The other troubling aspect of the kicking game is in an area that should be automatic: PATs. Saturday saw one missed because of a high snap (which then was completely mishandled by kicker Marshall Morgan in a typical case of freshman-itis), and another kick went in, but only after banging into the goal post. I get the feeling everyone involved is thinking too much about PATs and needs to relax a bit.
Meanwhile, Tennessee is struggling to sack the quarterback—it has just four on the season—which is a recurring problem, according to Steve Megargee of the Associated Press (via The Tennessean):
Although the Vols say they’re rushing the passer better, switching schemes and coordinators hasn’t changed Tennessee’s sack total much at all. The Vols are on the exact same pace as last season, when they recorded 16 sacks in 12 games to rank 11th out of 12 SEC teams.

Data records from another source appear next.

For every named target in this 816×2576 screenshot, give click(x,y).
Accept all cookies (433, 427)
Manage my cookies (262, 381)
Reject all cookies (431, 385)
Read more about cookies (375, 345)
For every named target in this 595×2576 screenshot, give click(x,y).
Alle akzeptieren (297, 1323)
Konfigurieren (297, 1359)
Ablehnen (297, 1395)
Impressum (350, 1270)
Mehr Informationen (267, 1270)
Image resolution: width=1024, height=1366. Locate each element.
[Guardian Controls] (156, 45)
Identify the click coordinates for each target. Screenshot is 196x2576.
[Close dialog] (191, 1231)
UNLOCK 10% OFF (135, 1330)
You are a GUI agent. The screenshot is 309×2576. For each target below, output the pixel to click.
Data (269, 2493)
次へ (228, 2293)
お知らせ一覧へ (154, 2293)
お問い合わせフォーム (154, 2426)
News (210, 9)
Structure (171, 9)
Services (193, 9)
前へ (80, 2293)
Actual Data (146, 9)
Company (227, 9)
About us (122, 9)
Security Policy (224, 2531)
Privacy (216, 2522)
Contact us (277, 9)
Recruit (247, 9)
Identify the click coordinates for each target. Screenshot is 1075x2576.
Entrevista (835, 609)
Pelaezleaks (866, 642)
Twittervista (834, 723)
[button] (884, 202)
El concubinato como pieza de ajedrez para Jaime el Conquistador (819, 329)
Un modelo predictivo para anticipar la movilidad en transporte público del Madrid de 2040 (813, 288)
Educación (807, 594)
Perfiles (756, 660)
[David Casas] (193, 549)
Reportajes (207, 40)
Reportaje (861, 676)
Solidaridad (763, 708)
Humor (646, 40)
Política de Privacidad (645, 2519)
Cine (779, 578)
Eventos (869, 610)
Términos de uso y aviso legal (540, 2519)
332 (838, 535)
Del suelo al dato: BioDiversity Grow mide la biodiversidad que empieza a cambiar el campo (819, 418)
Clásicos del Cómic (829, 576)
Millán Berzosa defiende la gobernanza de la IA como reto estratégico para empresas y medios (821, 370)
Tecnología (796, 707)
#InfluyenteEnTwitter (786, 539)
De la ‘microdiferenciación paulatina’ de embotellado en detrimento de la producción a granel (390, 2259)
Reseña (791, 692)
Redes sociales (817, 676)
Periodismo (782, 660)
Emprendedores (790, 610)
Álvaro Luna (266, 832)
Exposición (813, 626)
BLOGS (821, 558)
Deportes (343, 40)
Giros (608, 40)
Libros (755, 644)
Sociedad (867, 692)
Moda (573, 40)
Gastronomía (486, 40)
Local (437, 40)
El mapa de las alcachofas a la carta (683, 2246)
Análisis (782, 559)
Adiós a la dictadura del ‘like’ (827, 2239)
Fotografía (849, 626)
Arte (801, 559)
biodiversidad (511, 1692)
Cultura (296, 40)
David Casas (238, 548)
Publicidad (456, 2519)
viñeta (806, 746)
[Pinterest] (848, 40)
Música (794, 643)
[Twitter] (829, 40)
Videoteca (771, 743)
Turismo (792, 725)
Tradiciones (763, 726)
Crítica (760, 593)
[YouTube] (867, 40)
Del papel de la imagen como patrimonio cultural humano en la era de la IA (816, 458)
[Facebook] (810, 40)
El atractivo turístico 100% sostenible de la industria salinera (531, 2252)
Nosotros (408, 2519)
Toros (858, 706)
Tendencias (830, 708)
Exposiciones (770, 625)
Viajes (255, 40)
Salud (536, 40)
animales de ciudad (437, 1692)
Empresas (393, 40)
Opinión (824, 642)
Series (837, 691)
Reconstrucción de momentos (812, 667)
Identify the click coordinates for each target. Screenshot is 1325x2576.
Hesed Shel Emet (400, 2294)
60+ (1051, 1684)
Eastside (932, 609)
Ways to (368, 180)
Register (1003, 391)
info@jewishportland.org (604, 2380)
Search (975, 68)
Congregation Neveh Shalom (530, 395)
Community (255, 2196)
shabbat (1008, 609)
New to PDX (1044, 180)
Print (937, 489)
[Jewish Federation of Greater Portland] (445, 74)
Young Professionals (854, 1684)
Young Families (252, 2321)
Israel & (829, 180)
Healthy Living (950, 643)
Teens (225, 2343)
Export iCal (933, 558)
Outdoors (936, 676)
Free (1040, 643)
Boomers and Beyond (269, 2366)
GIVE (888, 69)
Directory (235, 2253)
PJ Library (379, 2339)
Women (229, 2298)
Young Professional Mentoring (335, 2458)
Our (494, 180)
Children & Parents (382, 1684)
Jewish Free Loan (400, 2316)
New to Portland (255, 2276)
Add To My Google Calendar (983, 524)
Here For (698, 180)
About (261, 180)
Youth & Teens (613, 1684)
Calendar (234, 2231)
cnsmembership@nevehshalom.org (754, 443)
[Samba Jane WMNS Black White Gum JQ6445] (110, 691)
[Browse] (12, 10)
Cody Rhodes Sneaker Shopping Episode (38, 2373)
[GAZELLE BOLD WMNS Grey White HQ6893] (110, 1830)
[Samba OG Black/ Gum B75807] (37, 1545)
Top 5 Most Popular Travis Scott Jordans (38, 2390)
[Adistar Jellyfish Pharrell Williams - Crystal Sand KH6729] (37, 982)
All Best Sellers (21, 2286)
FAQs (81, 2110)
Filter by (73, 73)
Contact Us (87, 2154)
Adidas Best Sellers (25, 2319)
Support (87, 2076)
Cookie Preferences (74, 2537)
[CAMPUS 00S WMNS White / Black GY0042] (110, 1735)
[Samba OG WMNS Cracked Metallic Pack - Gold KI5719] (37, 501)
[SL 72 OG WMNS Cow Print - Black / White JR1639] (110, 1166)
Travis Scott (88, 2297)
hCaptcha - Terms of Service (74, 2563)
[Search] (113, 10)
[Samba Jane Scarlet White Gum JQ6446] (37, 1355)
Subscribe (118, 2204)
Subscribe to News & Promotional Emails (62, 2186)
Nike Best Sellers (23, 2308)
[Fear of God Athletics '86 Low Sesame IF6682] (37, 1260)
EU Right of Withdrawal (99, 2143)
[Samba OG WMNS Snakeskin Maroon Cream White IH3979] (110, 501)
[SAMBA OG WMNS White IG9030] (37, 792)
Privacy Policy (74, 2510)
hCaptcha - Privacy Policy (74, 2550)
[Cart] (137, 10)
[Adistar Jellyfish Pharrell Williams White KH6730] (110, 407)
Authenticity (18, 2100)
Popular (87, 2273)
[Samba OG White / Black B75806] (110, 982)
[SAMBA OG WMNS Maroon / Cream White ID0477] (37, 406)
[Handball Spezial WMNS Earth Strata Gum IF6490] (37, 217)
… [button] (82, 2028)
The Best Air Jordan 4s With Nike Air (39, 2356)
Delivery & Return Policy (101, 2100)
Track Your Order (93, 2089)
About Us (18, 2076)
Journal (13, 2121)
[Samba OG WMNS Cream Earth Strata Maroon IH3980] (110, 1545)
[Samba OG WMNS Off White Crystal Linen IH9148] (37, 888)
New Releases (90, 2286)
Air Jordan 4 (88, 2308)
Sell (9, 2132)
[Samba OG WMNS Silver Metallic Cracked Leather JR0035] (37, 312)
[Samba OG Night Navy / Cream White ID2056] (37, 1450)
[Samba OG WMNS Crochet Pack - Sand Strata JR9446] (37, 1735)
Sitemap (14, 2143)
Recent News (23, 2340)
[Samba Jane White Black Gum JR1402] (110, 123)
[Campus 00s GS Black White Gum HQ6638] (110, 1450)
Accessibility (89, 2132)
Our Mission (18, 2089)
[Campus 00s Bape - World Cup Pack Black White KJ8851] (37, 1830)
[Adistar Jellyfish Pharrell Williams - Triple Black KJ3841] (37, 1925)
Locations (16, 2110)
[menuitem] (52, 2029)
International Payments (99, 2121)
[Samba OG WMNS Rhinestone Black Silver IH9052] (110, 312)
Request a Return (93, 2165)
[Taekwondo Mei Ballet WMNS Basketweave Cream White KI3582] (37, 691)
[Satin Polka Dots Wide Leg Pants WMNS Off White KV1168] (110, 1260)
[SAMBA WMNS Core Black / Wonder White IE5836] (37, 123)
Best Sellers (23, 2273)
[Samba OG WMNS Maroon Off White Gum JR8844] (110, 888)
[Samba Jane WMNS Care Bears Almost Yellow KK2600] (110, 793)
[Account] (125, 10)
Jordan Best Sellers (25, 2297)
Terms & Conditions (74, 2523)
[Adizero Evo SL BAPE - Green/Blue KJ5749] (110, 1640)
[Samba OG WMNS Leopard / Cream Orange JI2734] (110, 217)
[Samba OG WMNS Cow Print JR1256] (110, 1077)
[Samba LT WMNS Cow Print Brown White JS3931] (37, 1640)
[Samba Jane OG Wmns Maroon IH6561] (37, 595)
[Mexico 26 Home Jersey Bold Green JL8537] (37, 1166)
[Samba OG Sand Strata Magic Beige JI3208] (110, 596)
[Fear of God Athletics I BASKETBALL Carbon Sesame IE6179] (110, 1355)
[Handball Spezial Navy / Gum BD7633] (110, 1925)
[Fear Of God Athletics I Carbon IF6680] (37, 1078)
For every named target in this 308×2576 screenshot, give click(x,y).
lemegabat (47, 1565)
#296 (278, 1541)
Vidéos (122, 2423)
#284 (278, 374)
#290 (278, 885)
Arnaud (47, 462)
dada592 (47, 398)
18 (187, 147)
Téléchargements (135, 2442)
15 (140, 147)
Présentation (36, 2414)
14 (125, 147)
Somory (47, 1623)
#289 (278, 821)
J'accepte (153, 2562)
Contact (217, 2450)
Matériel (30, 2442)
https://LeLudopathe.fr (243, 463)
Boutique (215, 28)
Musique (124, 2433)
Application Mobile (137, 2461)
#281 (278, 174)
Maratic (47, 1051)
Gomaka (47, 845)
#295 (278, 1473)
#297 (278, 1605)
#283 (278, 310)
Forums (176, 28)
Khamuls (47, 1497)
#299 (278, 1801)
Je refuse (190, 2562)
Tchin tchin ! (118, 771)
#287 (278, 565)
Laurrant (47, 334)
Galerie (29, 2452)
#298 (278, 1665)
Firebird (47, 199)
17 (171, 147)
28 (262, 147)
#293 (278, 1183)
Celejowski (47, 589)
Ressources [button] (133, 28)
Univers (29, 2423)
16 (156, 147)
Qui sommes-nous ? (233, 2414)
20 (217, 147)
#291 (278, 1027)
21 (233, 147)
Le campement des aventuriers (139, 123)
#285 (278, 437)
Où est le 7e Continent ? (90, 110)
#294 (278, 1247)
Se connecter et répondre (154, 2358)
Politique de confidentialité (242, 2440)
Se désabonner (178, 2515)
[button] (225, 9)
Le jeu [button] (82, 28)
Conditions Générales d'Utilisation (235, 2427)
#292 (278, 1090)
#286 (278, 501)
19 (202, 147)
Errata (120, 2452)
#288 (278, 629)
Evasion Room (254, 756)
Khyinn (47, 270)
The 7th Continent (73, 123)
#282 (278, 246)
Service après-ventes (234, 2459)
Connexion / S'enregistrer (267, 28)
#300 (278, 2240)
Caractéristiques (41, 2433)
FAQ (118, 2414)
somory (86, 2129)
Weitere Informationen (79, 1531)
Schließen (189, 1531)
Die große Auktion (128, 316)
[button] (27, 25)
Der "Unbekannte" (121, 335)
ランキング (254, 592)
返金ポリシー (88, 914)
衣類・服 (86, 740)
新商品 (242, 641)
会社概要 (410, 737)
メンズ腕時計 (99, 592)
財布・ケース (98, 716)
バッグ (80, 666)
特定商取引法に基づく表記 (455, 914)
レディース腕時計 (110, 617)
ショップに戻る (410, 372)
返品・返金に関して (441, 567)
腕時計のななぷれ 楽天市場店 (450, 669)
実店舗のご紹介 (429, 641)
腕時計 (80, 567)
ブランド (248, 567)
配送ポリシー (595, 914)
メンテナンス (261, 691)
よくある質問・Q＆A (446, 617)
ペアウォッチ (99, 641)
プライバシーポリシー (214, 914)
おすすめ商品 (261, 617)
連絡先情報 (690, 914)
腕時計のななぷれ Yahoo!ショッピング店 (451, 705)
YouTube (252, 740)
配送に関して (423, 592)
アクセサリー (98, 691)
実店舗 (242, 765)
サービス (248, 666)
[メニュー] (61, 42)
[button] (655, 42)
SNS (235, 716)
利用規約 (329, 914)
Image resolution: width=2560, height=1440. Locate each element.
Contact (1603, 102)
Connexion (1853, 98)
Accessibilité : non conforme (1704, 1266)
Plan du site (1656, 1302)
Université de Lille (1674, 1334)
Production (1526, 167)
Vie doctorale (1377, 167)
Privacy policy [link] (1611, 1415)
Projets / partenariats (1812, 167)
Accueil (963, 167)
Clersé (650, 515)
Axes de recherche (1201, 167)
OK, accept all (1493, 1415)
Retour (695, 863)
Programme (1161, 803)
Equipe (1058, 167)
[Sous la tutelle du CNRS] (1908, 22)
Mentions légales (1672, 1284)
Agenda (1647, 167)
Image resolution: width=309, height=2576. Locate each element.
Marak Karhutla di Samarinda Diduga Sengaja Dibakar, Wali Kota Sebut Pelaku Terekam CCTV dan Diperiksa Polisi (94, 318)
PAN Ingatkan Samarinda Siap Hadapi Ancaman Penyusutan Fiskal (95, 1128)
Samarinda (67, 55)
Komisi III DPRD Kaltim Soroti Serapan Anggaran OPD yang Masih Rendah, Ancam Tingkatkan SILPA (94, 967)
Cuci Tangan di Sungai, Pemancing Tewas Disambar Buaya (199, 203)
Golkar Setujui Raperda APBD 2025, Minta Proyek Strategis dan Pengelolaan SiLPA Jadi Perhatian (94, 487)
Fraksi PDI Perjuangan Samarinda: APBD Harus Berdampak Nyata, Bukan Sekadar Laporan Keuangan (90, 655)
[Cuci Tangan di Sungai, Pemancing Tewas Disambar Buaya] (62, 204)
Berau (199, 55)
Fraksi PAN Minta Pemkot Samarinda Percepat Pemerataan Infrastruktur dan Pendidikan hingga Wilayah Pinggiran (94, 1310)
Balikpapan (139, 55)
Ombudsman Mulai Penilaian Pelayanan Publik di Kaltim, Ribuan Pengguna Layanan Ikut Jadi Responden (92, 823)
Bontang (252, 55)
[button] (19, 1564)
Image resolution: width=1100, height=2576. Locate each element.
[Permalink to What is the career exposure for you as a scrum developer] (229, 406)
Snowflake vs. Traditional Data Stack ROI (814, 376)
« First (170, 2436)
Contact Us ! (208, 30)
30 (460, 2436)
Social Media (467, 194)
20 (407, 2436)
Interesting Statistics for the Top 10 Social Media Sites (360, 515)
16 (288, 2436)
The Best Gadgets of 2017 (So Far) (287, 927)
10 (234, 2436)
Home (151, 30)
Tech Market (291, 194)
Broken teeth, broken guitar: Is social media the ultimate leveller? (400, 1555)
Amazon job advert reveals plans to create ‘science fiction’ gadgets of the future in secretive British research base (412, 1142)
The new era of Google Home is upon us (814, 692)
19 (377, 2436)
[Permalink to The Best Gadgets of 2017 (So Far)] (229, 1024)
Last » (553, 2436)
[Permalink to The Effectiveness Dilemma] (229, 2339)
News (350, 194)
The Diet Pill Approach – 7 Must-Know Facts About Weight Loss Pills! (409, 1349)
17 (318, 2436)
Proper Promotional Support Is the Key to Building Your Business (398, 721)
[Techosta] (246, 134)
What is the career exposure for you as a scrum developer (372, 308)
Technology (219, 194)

“It’s not where I want to be,” defensive coordinator Sal Sunseri said. “The thing is, we have to get better at that. People are delivering the ball fast. You’ve got to get your hands up, and we’ve got to have tighter coverage, but we’ve got to get that (pass rush) going too.”
Tennessee Player to Watch: Tyler Bray, QB
There's no question Tennessee has the receivers and quarterback to throw the ball around. Bray has already thrown for 1,301 yards and 12 touchdowns (to just three interceptions) in four games.
But two of those interceptions came in the Vols loss to Florida, easily Bray's worst performance of the season. He also threw for season lows in yards (257) and completion percentage (50.0) in that contest.
Now, Tennessee can't simply become one-dimensional against a solid Georgia defense. If it can't establish any running game at all, it won't beat the Bulldogs. But Bray has to be the best player on the field if Tennessee is to pull off the upset. If there is an area on defense that Georgia is a bit susceptible, it's in coverage, so Bray should be able to move the ball.
However, if he has a down game against Georgia—or the offensive line can't protect him—it will be a long afternoon for the Vols.
Georgia Players to Watch: Michael Bennett, Tavarres King and Marlon Brown
We know Georgia can run the ball (18th in the nation) and play solid defense. We also know that Florida gashed Tennessee in the running game, rushing for 336 yards in the Vols' lone loss this season, so Georgia will want to establish the ground game early.
What makes Georgia so scary is the team's balance, and the play of quarterback Aaron Murray and his trio of dangerous wide receivers.
After four games, the three have combined for 49 receptions, 1,108 yards and eight touchdowns. Given the threat they pose out wide, Tennessee won't be able to stack the box and focus on stopping the run, meaning Todd Gurley and Keith Marshall could be in line for a big day on the ground.
Key Matchup: Tennessee Front Seven vs. Georgia Running Game
This is a carry-over from the previous section, and for good reason—Georgia is excellent at running the ball, and as we learned in the Florida loss, Tennessee can be beaten by a good ground game.
The formula for winning SEC games is generally pretty simple—the team that runs the ball and stops the run generally wins. SEC games may feature a smattering of elite athletes on the outside, but the games are almost always determined in the trenches.
If Georgia dominates time of possession by running the ball efficiently, executing on third down and protecting the rock, it will win, plain and simple. But if Tennessee can stymie the running attack and force Georgia to become a passing team, it will stand a chance.
Tennessee will fight, and I believe this will be a close, competitive contest. However, expecting the Vols to travel into Athens and upset a more talented team is too much to ask. The Bulldogs win, 27-17.